* start Record list *

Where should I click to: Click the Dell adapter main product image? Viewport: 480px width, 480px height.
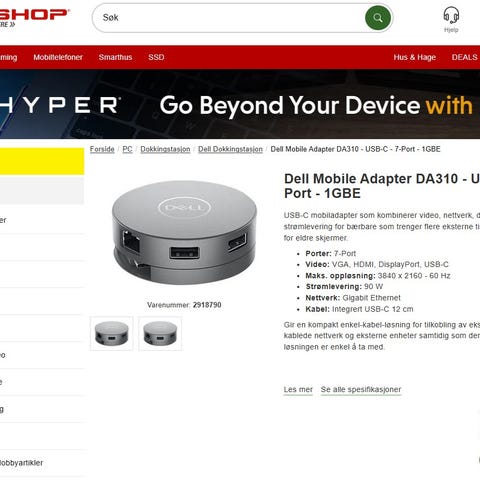pyautogui.click(x=184, y=232)
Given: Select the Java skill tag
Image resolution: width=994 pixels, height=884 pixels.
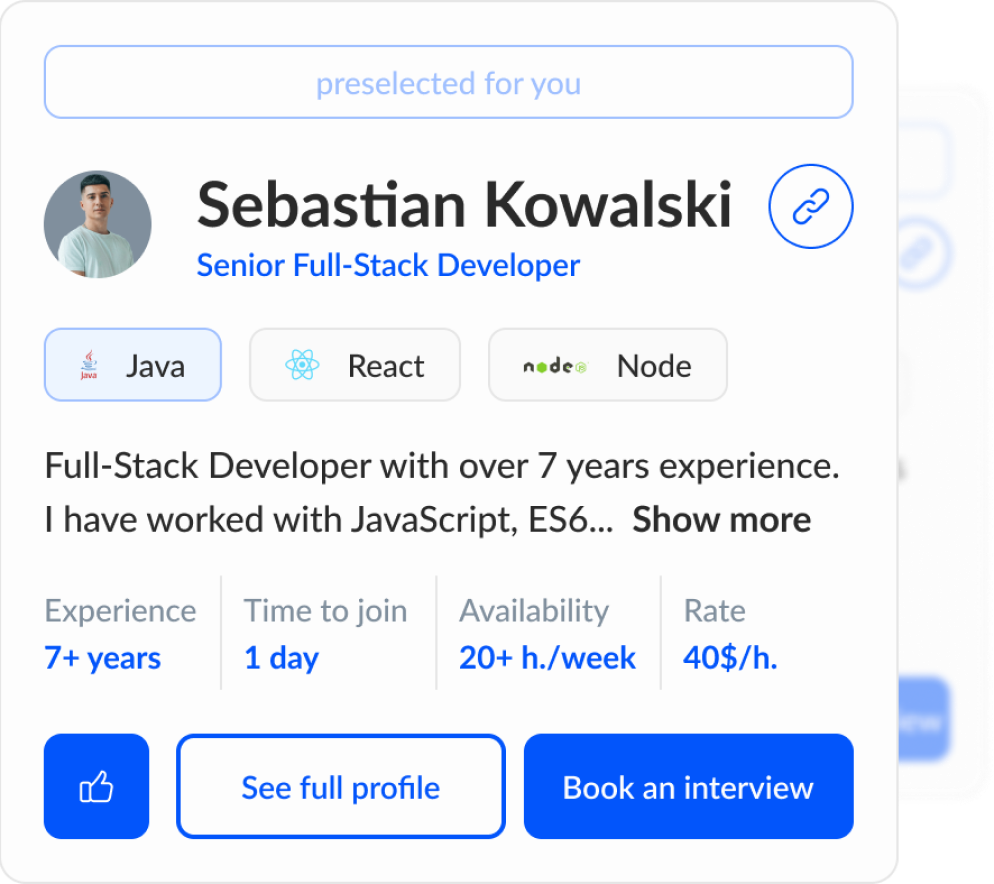Looking at the screenshot, I should [133, 365].
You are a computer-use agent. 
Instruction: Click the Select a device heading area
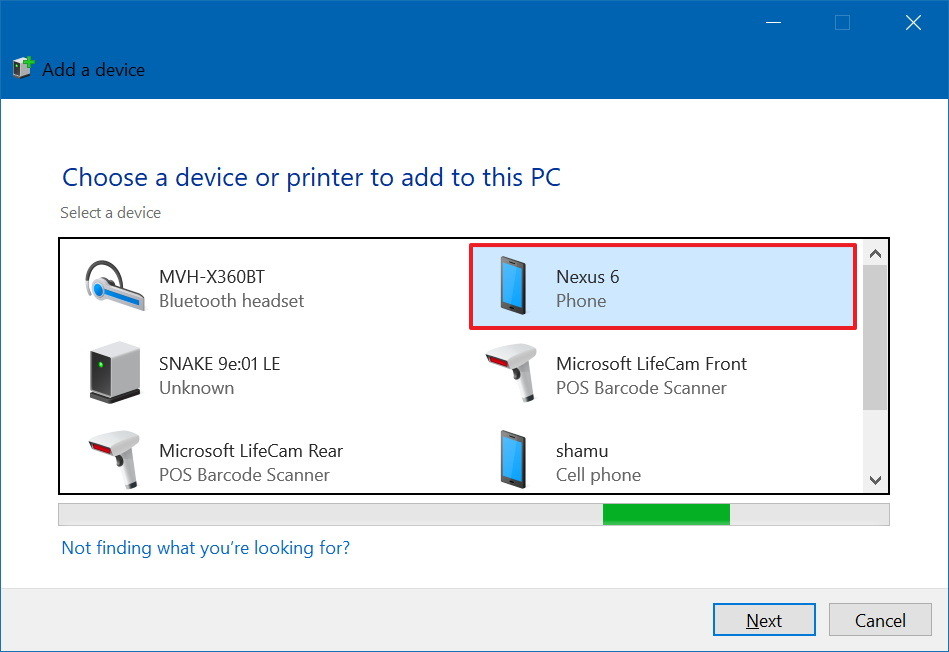(111, 212)
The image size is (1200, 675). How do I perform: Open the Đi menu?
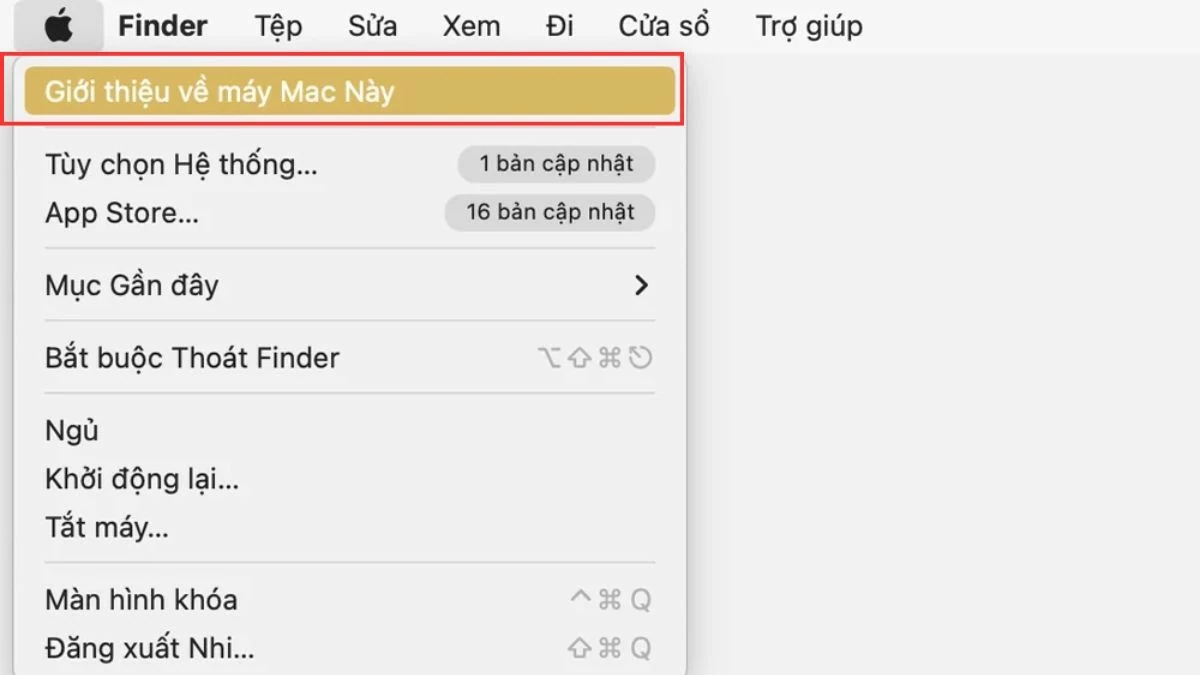pos(560,26)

* end Record list *

Written instruction:
Swap "Dell adapter" for "Lenovo charger" throughout the listing above and reproduce every line otherwise unchanged. Leave the pictures out.

Correct response:
Where should I click to: Click the Lenovo charger main product image? Viewport: 480px width, 480px height.
pyautogui.click(x=184, y=232)
Given: Select the Java skill tag
Image resolution: width=994 pixels, height=884 pixels.
Looking at the screenshot, I should [133, 365].
You are a computer-use agent. 
Instruction: Click the Select a device heading area
(111, 212)
The image size is (1200, 675). How do I perform: Open the Đi menu?
pos(560,26)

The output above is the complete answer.